The U.S. pilot shortage could redound to United's benefit if other airlines are forced to cancel flights due to staffing shortages, CEO Scott Kirby said. The carrier is getting ready for a summer demand to set records.
United Airlines acknowledged that the U.S. pilot shortage is real and a problem that won’t be resolved for several years, but the carrier’s management believes the issue will be more damaging to smaller airlines than to airlines its size.
Not that United is immune. Regional carriers operating under the United Express brand, mainly to smaller cities, are struggling to hire pilots. This will affect United’s ability to broaden its network to many small and midsized cities as regional airlines scale back their growth.
“The pilot shortage is real,” United CEO Scott Kirby told investors on Thursday. “Most airlines will not be able to realize their capacity plans because there simply aren’t enough pilots, at least not for the next five years.”
United believes U.S. pilot training schools produce between 5,000-7,000 pilots a year. The airline industry needs to hire 13,000 pilots this year as it plots it post-pandemic growth, mostly to replace pilots who retired or took buyouts during the depths of the pandemic. Although many airlines, like United itself, have set up or partnered with pilot-training academies, it will take years before those schools can produce enough fully trained pilots to meet demand. To fly a commercial aircraft in the U.S., pilots need 1,500 hours of flight experience, a process that takes years and is expensive to complete.
United plans to hire 200 pilots per month this year, and Kirby believes it will have no problem doing so. Carriers like it, and Delta Air Lines, and American Airlines, offer aspiring pilots a more lucrative career path, with the potential to fly larger aircraft, than smaller and mid-sized airlines, he said.
The pilot shortage could actually redound to United’s benefit this summer, when demand for travel is expected to be stronger than it was even in 2019. Supply — or the number of flights — will be mismatched with demand, especially as smaller airlines cut back service and scale their capacity plans downward, Kirby said. Demand is so strong that United will be able to pass on all of its higher cost of fuel. “The domestic [revenue] environment will be stronger than previously thought,” he said.
United is virtually licking its chops in anticipation of this summer. The airline is expecting revenues per seat — an industry-standard way of measuring earnings — to be 17 percent higher in the second quarter than in 2019. The recovery already has begun: Unit revenues in March were 9 percent than in 2019, Chief Commercial Officer Andrew Nocella said.
Summer’s recovery will be felt through most of United’s network. Domestic leisure forward bookings are robust. Near Latin America demand is high. And the carrier is anticipating “record” transatlantic demand. Asia, long shuttered, is showing signs of life, with demand buoyant after Australia and South Korea reopened to international travelers. But overall Asia demand will be depressed as long as Japan and China continue to restrict travel, Nocella said.
At the outset of the pandemic, United, with its reliance on business travel and huge network in Asia, was uniquely battered among the major airlines. But it retooled its network to increase flights to domestic leisure destinations, particularly in Florida. Now, with Asia reopening and business travel returning, United believes it is uniquely positioned to take advantage of the recovery.
To illustrate this, Nocella noted that business travel was 30 percent lower than in 2019 during the first quarter, but in March was only 20 percent lower. The airline sees “considerable upside” in business travel as offices reopen, particularly in San Francisco, where United operates a major hub. Tech companies have lagged other industries in returning to business travel, but Nocella sees signs that even United’s tech corporate accounts are putting workers back on the road. “We are bullish on business,” he said.
Kirby was even more positive. “There has been a structural change in travel. Once people get back to traveling, you realize how much you missed it. It’s not just pent-up demand … We are social creatures and we need to be with others,” he said.
“I happen to believe we will surpass  on a permanent structural basis,” he added. “But that’s just one guy’s opinion.”
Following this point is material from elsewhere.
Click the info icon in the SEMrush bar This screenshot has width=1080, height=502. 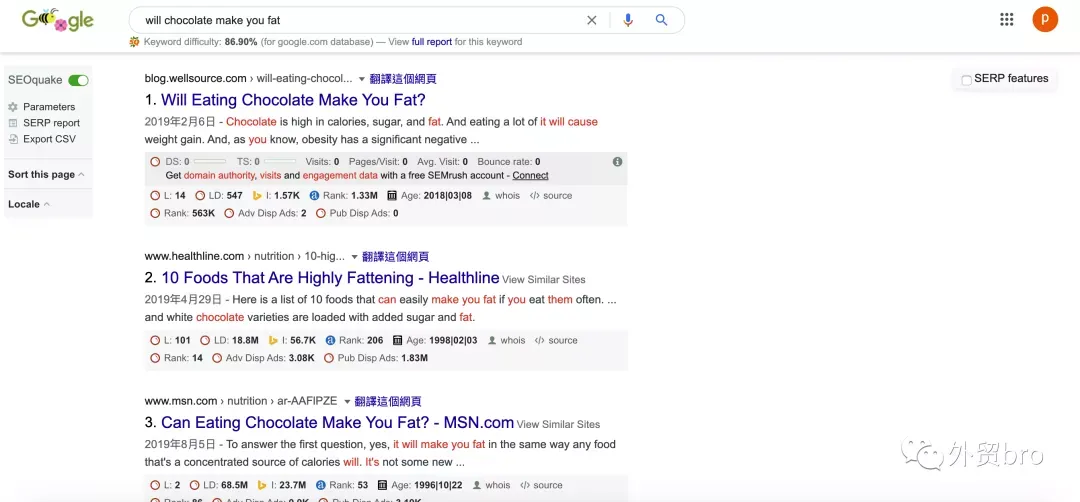tap(617, 162)

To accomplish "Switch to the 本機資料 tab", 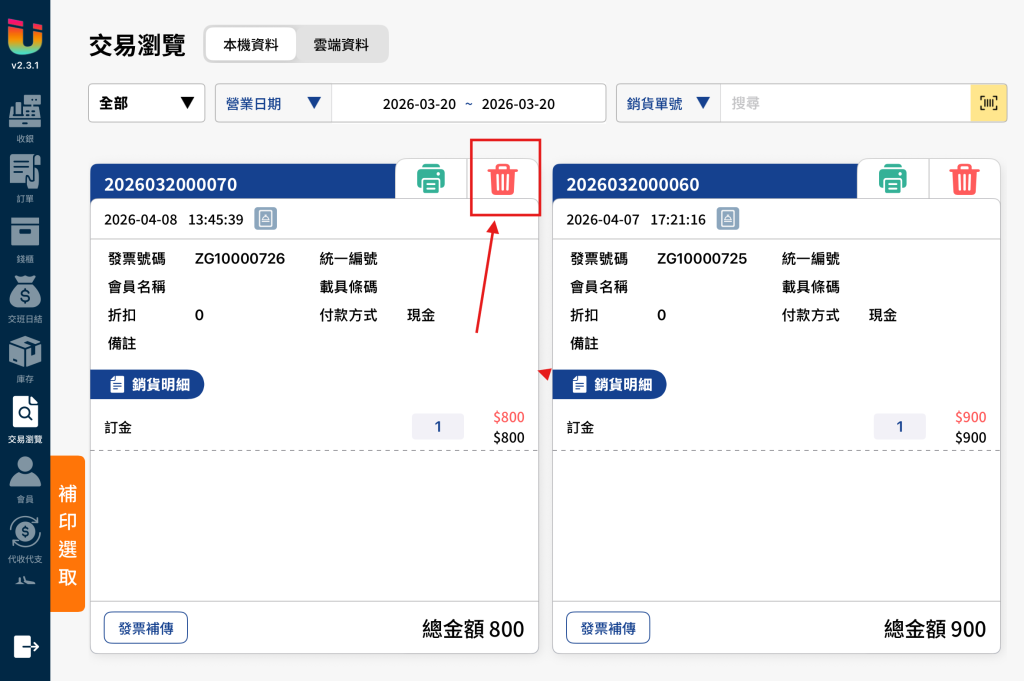I will click(x=251, y=44).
United has seen no appreciable uptick in demand since a federal judge struck down the mask mandate. But the carrier is calling on the Biden administration to rescind pre-departure testing for inbound international travelers to the U.S. This, United said, will boost traveler confidence and international travel.
Despite all the optimism, United spilled more red ink in the first quarter. The carrier reported a $1.4 billion adjusted net loss on $7.6 billion in operating revenue, down 21 percent from 2019. This generated a pre-tax margin of negative 23.2 percent. There were some bright spots. Cargo, for example, generated $627 million in revenue, up 119 percent from 2019, as maritime shipping remains constrained while companies restock inventories. United believes cargo yields will remain strong in the near term and that it will have enough belly-hold capacity to meet demand, even as it scales back cargo-only flights.
In the second quarter, United expects to generate operating margins of 10 percent. The airline expects to be profitable for the full year.
“We are in the first inning of the recovery,” Kirby said. “That’s why just barring something bad happening in the world, in 2023 getting to 2019 margin levels seems pretty easy.”